Basti pensare, per esempio, alle piegature delle carte, ai bagni di colla, agli sfregamenti ripetuti dovuti alle tecniche di affissione, alle esposizioni dirette degli agenti atmosferici in esterno, alle notevoli dilatazioni dei supporti metallici… Devo dire che sono molto soddisfatto: ho ricavato ottimi risultati e originali estetiche.

In particolare mi hanno affascinato le trasparenze e la luminosità di alcuni materiali come Era Metal che ho utilizzato – e qui, ripeto, sta la novità – su carta e non su muro».

Linee di continuità e di discontinuità tra “Richiami Pistoia 2017” e “Richiami Palermo 2018”?

«La discontinuità è definita dall’identità e dal “sapore” della città; dal Paesaggio, inteso non solo a livello fisico ma anche “spirituale”, astratto, legato all’immaginario».

Palermo, città d’elezione ricca di ispirazione

In che modo ti sei rapportato a Palermo per realizzare le tue opere?

«Tutto il lavoro su Palermo è stato condotto attraverso un viaggio digitale. Il web mi ha portato sulla strada, nelle piazze, tra la storia e la cultura popolare; tutto a portata di mano, o meglio, di “clic”.

Ho navigato la città nelle sue vie, visto video, documentari anche di molti anni fa, ho ascoltato personaggi indigeni che raccontavano la loro città, dal cibo alle storie, alle leggende. E poi ho osservato i pupi, che testimoniano la storia dei vari conquistatori dell’isola e rappresentano assieme ai mitici carretti una spiccata estetica siciliana.

Il tutto ovviamente inquadrato nell’architettura che, come sempre, racconta la storia del passato e del presente, le eccellenze e gli abbandoni che a Palermo sono una cicatrice fortemente identificativa.
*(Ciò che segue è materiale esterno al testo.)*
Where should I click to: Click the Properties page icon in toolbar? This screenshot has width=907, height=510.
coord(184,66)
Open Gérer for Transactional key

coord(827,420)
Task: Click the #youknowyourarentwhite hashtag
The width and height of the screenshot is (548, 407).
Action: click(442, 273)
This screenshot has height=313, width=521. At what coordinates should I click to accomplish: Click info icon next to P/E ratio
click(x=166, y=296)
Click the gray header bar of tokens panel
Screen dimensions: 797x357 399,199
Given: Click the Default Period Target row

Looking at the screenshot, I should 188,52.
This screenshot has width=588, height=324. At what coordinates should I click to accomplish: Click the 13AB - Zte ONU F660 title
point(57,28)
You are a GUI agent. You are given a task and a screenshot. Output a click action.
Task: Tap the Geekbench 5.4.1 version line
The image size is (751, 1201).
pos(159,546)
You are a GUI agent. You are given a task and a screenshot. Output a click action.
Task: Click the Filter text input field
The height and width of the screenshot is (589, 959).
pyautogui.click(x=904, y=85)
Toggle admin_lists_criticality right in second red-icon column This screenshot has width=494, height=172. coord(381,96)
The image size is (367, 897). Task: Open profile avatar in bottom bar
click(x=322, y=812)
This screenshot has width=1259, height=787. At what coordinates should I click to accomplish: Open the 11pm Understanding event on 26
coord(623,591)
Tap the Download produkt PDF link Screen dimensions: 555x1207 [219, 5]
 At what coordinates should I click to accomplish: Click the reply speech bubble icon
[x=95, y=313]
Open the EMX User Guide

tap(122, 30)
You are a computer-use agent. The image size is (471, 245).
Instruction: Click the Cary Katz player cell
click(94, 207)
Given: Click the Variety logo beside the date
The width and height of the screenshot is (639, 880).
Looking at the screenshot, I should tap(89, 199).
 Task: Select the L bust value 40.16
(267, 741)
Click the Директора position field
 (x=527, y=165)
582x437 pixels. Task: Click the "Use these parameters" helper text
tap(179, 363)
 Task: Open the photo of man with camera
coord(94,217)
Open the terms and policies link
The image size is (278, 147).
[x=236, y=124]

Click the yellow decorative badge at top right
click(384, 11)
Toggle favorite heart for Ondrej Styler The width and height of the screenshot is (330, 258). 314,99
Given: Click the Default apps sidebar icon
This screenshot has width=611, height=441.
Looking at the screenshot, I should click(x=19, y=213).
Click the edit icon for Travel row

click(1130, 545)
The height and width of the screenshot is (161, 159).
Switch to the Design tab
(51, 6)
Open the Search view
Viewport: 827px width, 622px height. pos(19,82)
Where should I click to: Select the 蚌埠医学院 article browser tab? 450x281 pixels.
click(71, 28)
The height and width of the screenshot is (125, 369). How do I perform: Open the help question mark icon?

Ciò che mi ha segnato in maniera decisiva, però, è stata la stratificazione, molto spesso integrata, delle differenti dominazioni del passato.

Insomma, raccontare Palermo in due billboards significava condensare una innumerevole quantità di cose. Per questo ho scelto di narrare il tutto attraverso un’immagine simbolica».

Il concept dell'”occhio”

Tutta Palermo in uno sguardo, insomma.

«Si tratta di una rivisitazione del Cristopantocratore onnipotente, da cui ho estrapolato il disegno magistrale degli occhi. L’occhio è carattere distintivo di un volto e spesso significativo di valori differenti. L’occhio nel mio lavoro ha un disegno bizantino, ma ricorda quello arabo spesso dipinto sui volti dei Pupi siciliani.

La chiesa, intesa come antico luogo di comunicazione, vede il Cristo pantocratore dominare dall’alto con il suo sguardo che penetra il corpo e l’anima del suo fruitore. Ora, nel mio lavoro, lo sguardo onnipotente esce dal luogo sacro e il suo occhio osserva severo e dolce, si fa monito e sentinella sulla strada colonizzata dalla parola imperante; street.

È qui che l’occhio onnipotente sosta per un breve ma intenso sguardo sull’umanità. Non si tratta di grandi opere di artisti “immensi”. Qui, effimeri atti pittorici rubano la scena alla pubblicità».